- **JOB**
Collect every line of the data below that contains the string "icon", and copy each of those lines out. Case counts.

★ ★ ★ ★ ★

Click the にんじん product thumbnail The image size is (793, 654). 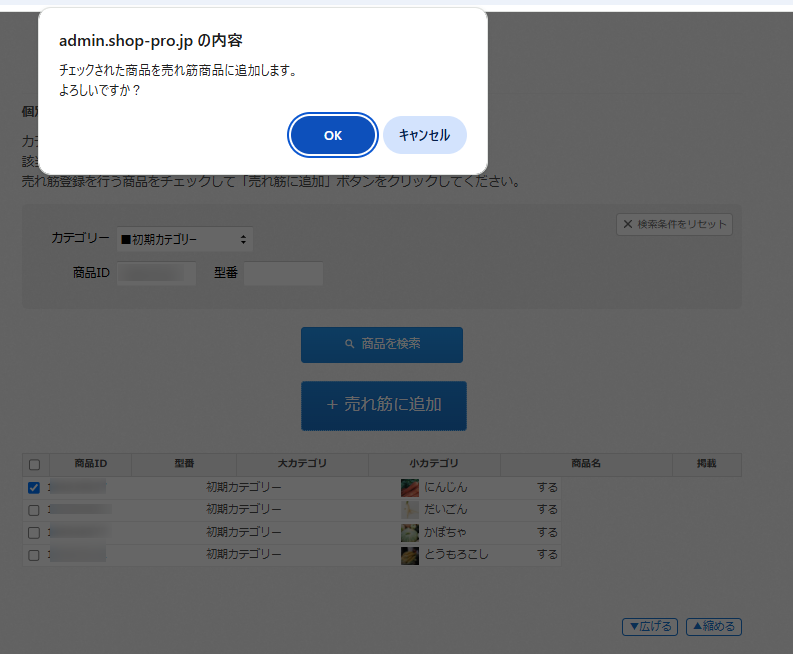point(409,488)
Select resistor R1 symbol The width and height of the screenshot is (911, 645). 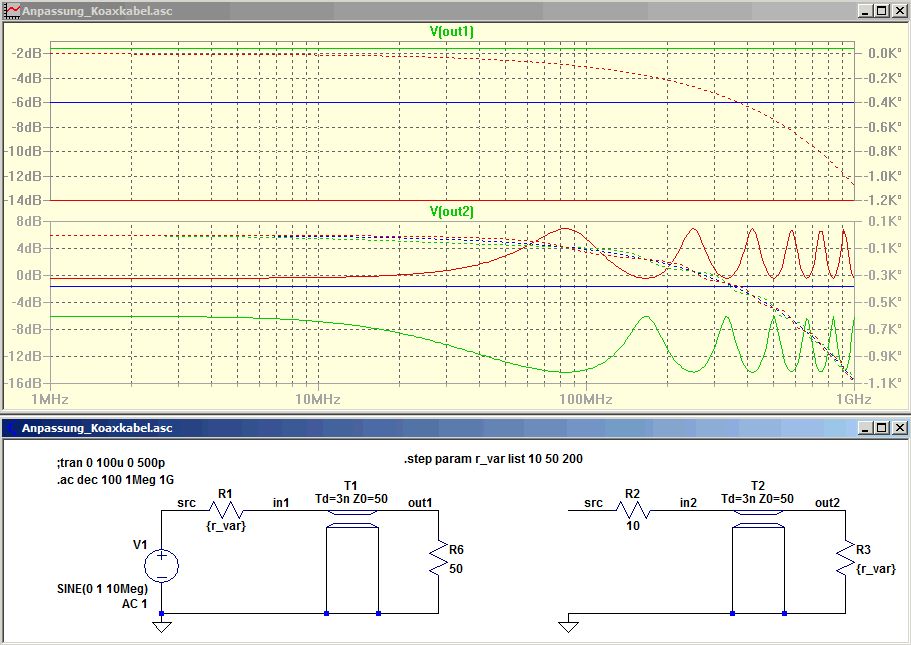(225, 510)
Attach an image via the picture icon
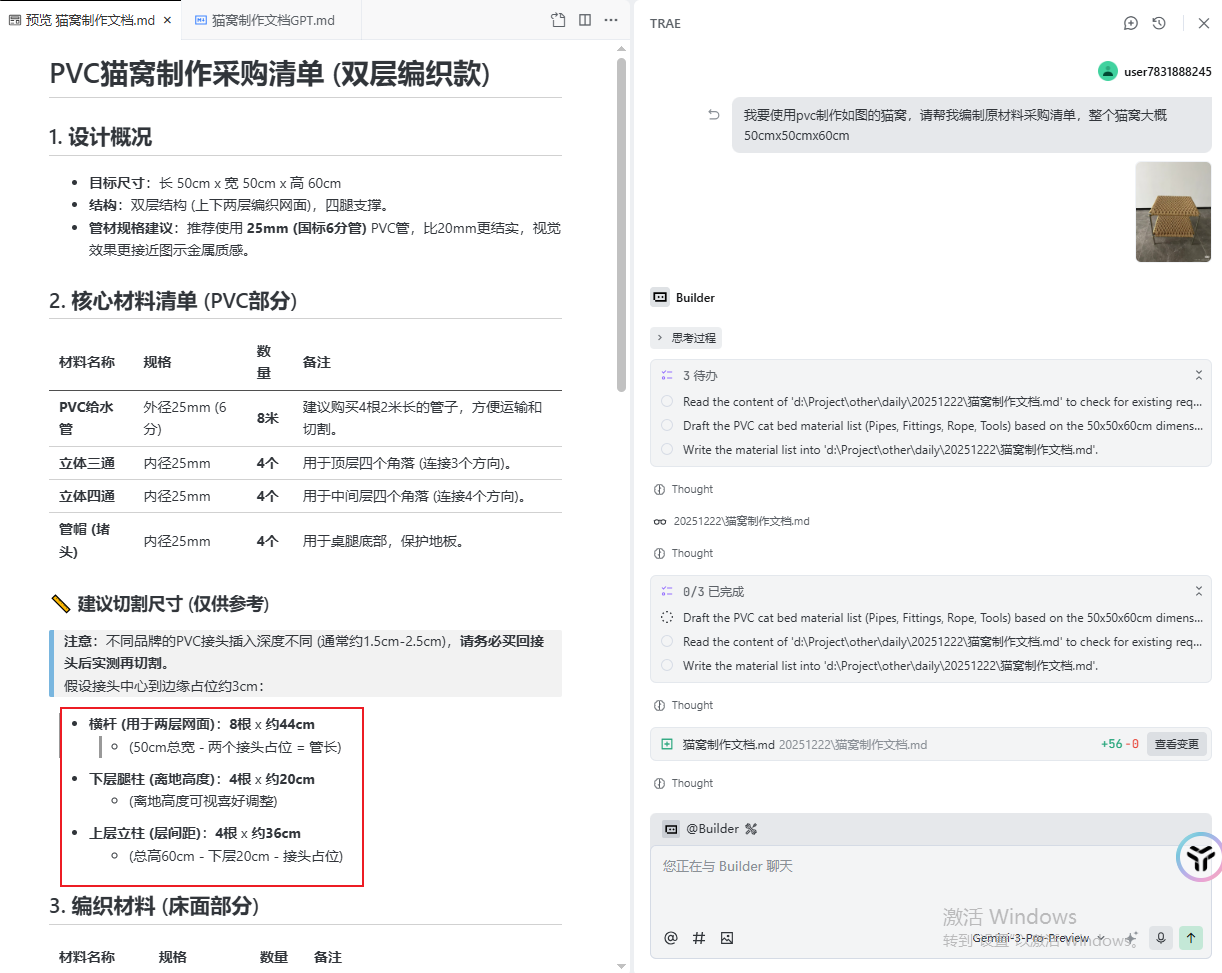The width and height of the screenshot is (1222, 973). click(727, 938)
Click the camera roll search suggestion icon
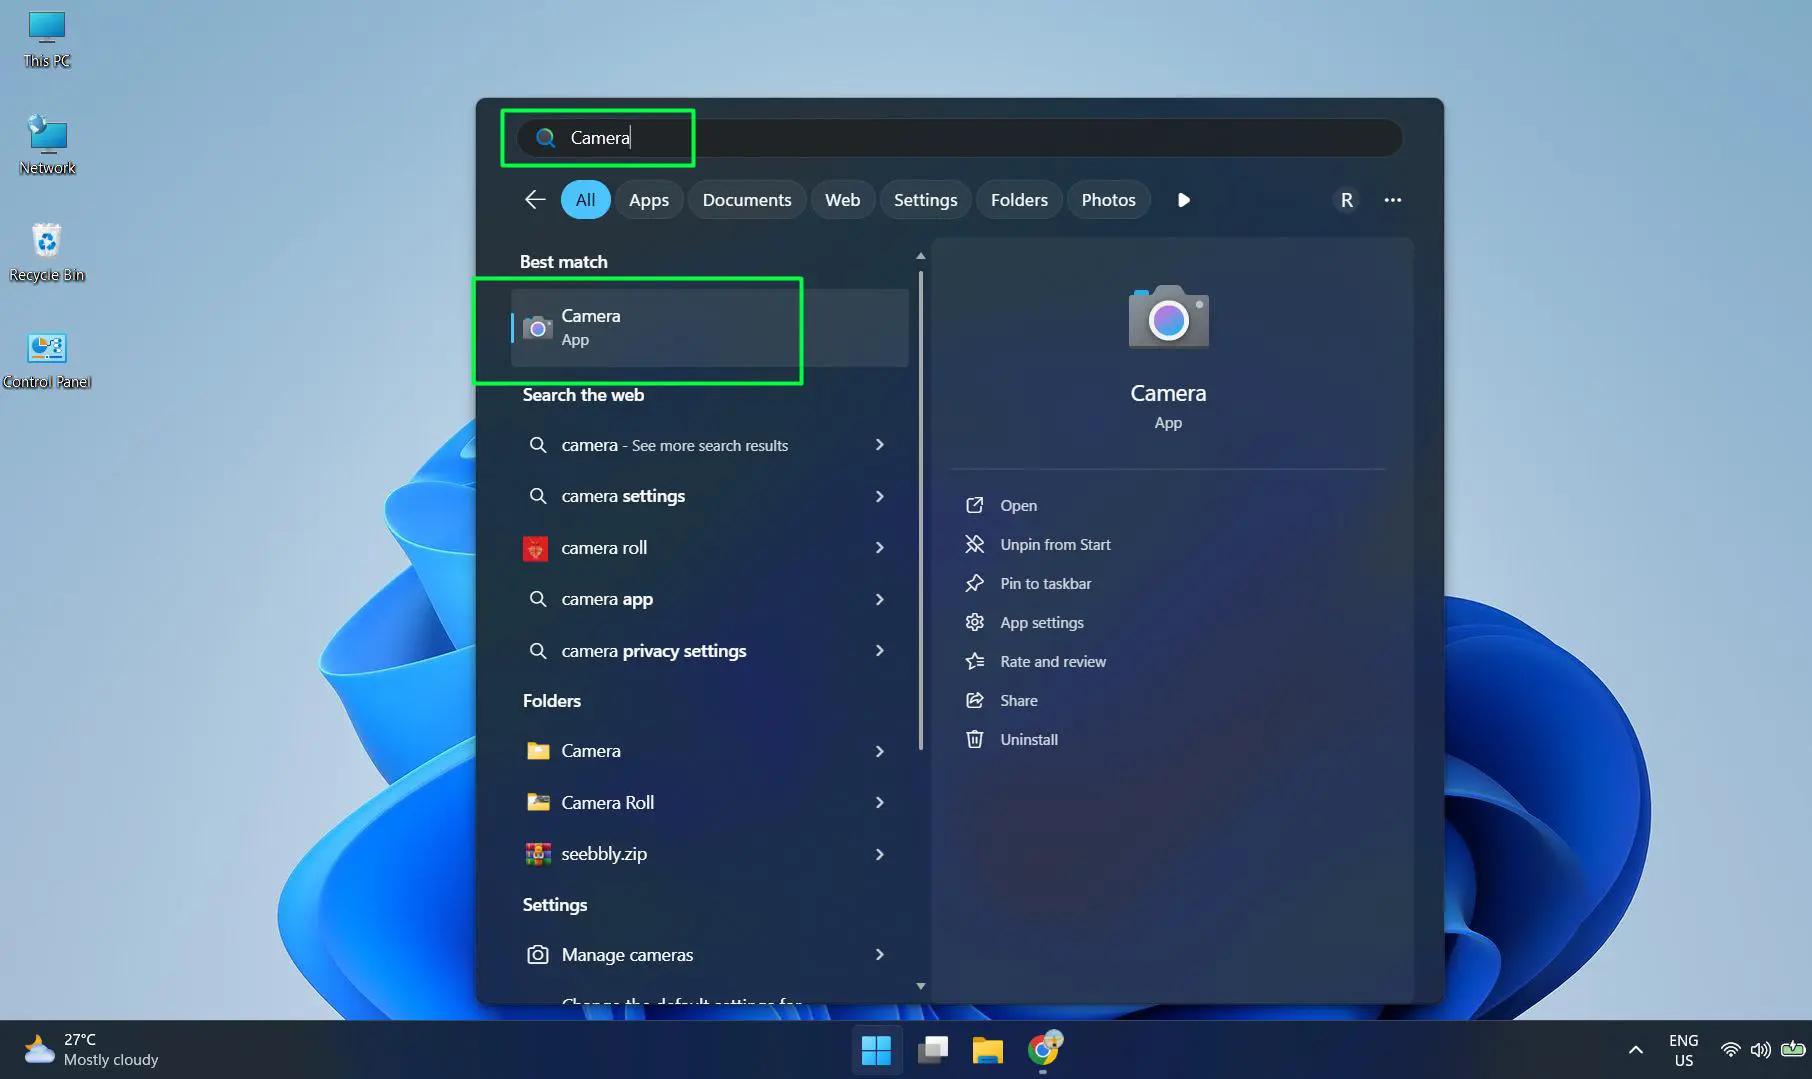The image size is (1812, 1079). (536, 548)
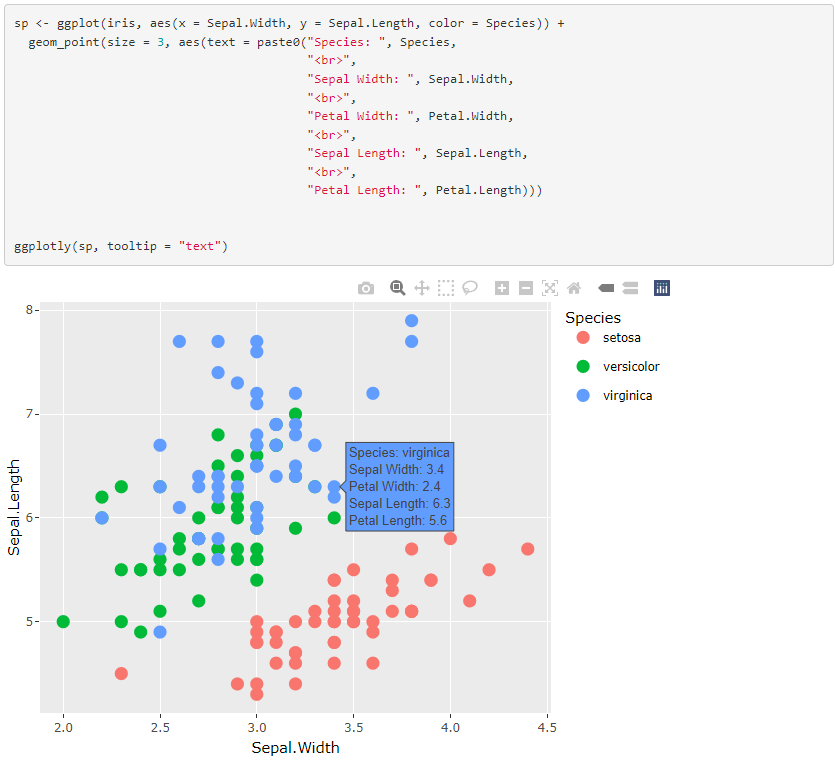The width and height of the screenshot is (835, 762).
Task: Click the blue tooltip showing virginica details
Action: [399, 486]
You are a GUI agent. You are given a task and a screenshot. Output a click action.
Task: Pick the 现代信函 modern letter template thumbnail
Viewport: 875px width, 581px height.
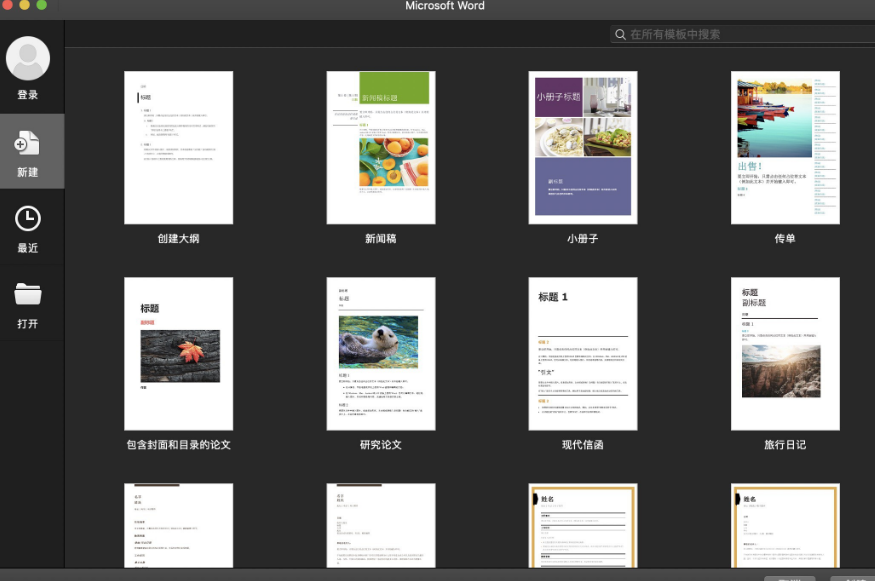[x=583, y=354]
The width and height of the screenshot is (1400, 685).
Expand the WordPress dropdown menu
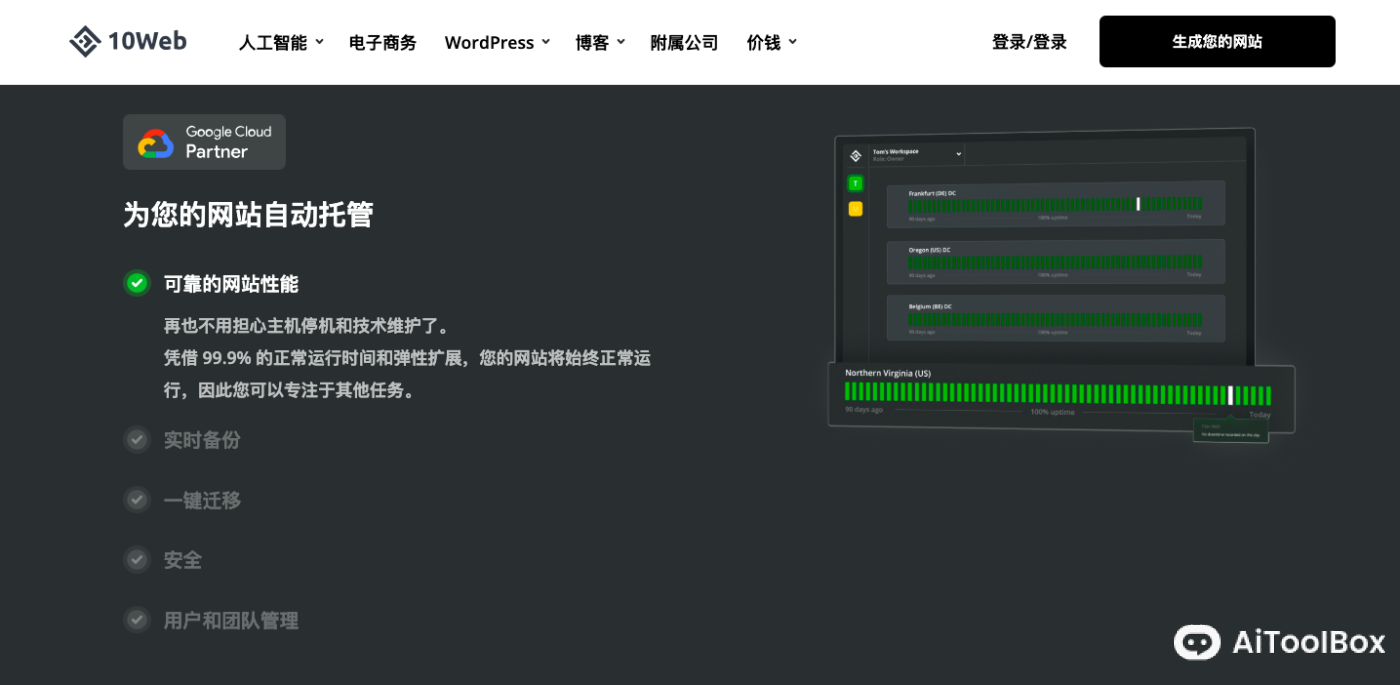tap(497, 42)
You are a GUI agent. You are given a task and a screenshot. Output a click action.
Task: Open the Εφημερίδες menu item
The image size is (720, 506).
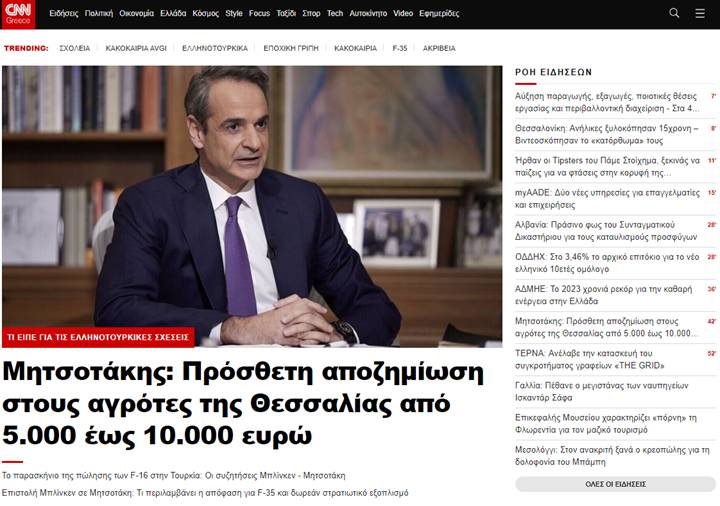tap(439, 13)
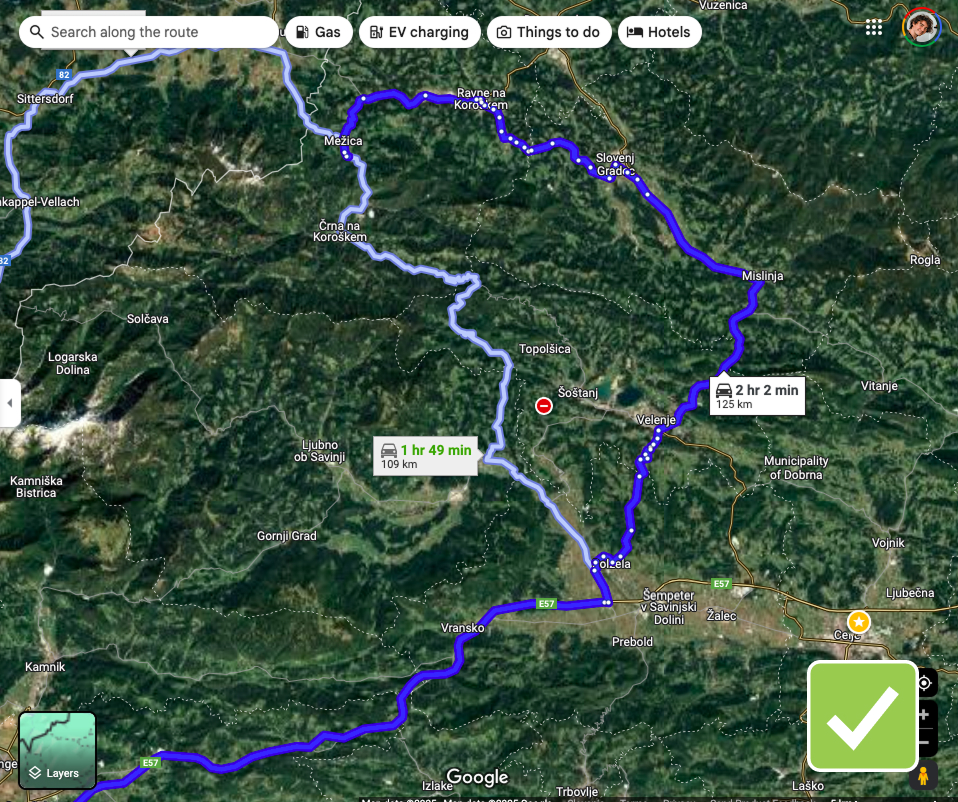The height and width of the screenshot is (802, 958).
Task: Click the Search along the route field
Action: click(148, 32)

★ ★ ★ ★ ★

- **TASK RESULT**
Attach an image via the picture icon
Click the camera roll search suggestion icon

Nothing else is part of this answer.